Come impostare una corretta preparazione atletica per un giocatore di golf

A cura del Dott. Nicola Sacchi


Ogni sport presenta caratteristiche tecniche ed atletiche differenti, di conseguenza la preparazione atletica deve garantire un miglioramento fisico specifico per queste caratteristiche.

Giocatore di GolfII giocatore di golf ha esigenze atletiche precise, pertanto la preparazione atletica deve garantire il miglioramento della condizione fisica del golfista in modo adatto a migliorarne la performance sul campo.

Analizzando lo schema motorio del gesto tecnico nel golf è evidente come per realizzare un buon colpo con la mazza sia necessario esprimere la forza di tutto il corpo attraverso lo swing, movimento base del gioco. Di fatto questo gesto si basa sulla torsione del busto, sfruttando l'espressione della forza esplosiva e dell' elasticità muscolare nel movimento. Per questo, per garantire la massima prestazione del giocatore, è necessario acquisire la capacità di impiegare al meglio tutte le catene cinetiche muscolari coinvolte nella torsione migliorando:

  • l'elasticità muscolare, per ampliare il movimento e renderlo così più efficace,
  • l'espressione della forza esplosiva garantita dalla capacità di contrarre in maniera forte, veloce e sinergica il maggior numero di muscoli possibile,
  • la coordinazione per esprimere un colpo corretto,
  • il controllo del proprio corpo in termini di equilibrio e propriocezione per garantire la precisione necessaria ad eseguire un colpo perfetto.
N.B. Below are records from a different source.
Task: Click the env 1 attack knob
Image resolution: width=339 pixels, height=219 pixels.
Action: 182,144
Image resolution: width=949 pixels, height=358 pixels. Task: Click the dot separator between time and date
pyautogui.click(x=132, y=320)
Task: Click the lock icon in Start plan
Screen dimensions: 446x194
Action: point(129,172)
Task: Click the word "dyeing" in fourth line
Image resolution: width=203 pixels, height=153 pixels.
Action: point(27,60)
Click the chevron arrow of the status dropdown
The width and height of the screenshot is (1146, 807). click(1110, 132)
Nel golf lo sviluppo di importanti masse muscolari non ha nessuna utilità, pertanto il suo potenziamento non sarà mirato al trofismo dei muscoli bensì all'aumento delle suddette capacità muscolari, infatti l'allenamento atletico è nettamente differente dal classico lavoro che si svolge generalmente in un centro fitness.
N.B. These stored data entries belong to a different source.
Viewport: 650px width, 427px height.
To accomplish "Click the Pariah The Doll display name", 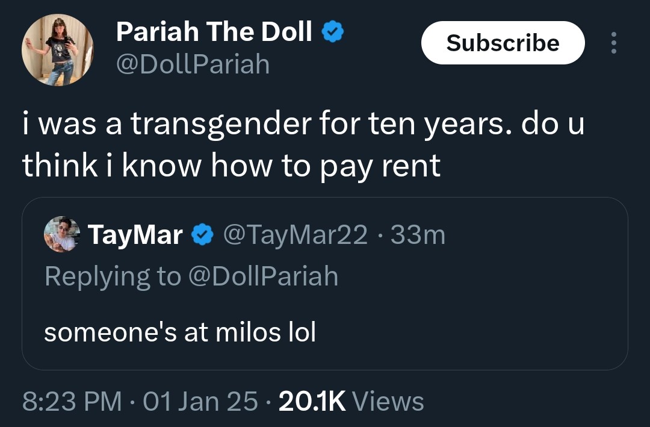I will pos(214,31).
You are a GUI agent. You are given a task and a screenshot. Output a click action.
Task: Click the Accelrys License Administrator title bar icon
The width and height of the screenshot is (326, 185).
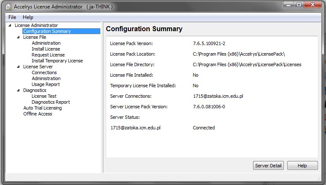pyautogui.click(x=8, y=7)
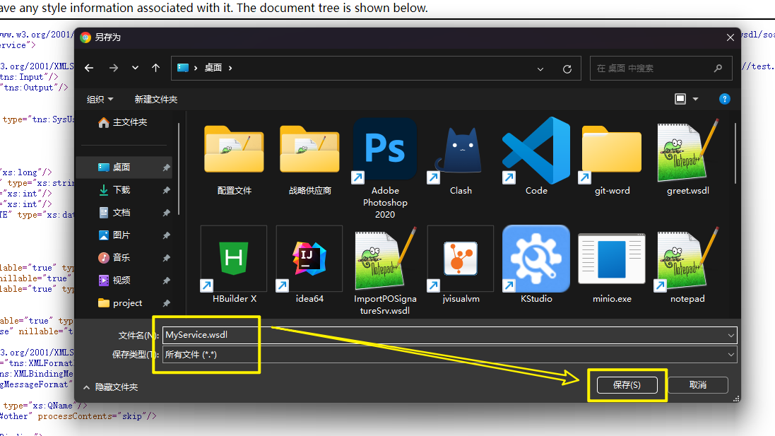
Task: Open the Adobe Photoshop 2020 shortcut
Action: point(385,150)
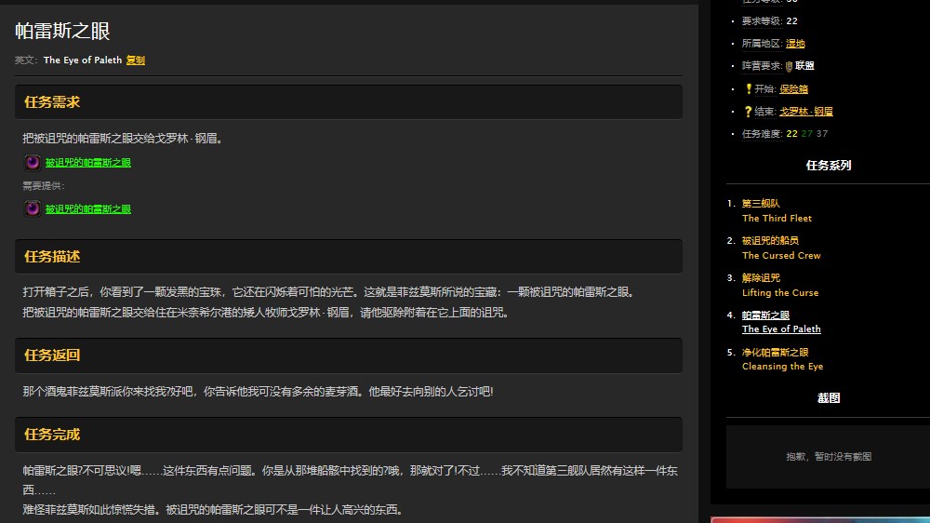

Esaminando la postura ed il gesto tecnico del golfista durante lo sforzo è evidente come il corpo sia sollecitato in un movimento in torsione, ciò significa che deve essere allenato anche atleticamente in questo modo e che il maggiore rischio cui va incontro il giocatore è sicuramente un sovraccarico della muscolatura della schiena, sollecitata in larga misura dalla torsione stessa. In particolare la muscolatura lombare, se non ben allenata, sia in termini di forza che di elasticità, potrebbe portare a fastidiose algie.
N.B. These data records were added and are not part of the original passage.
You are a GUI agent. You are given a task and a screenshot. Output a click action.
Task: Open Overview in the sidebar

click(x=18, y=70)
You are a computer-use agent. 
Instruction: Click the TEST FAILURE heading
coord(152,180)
Bisogna inoltre ricordare che lo sferrare colpi con una mazza determina grosse tensioni anche nelle articolazioni di gomito e spalla, che possono anch'esse subire infiammazioni a causa dello sforzo, se non sufficientemente allenate e potenziate. Pertanto alche gli arti superiori hanno necessità di essere allenati in maniera appropriata.

Ovviamente un albero forte deve avere buone radici, per questa ragione rinforzare le gambe è assolutamente essenziale, anche perché le gambe sostengono l'individuo non solo nel gioco ma anche in tutte le fasi della vita quotidiana, quindi un allenamento non si può definire funzionale se non prevede un corposo lavoro di potenziamento a carico degli arti inferiori.

Come più volte ribadito, l'elasticità muscolare del tronco è sicuramente componente fondamentale dell'allenamento atletico del golfista, così una buona dose di allungamento attraverso stretching o yoga serve a completarne il percorso.

Un ultimo appunto riguarda il fatto che il golf è uno sport asimmetrico in quanto il gesto con la mazza si sviluppa sempre verso lo stesso lato, pertanto la preparazione deve andare a compensare allo squilibrio di simmetria che si genera tra i due lati di corpo, quindi per garantire ciò ogni esercizio deve essere svolto da entrambi i lati del corpo allo steso modo e con lo stesso impegno.

Organizzando un allenamento secondo queste considerazioni qualunque giocatore di golf può migliorare considerevolmente la propria capacità sul campo.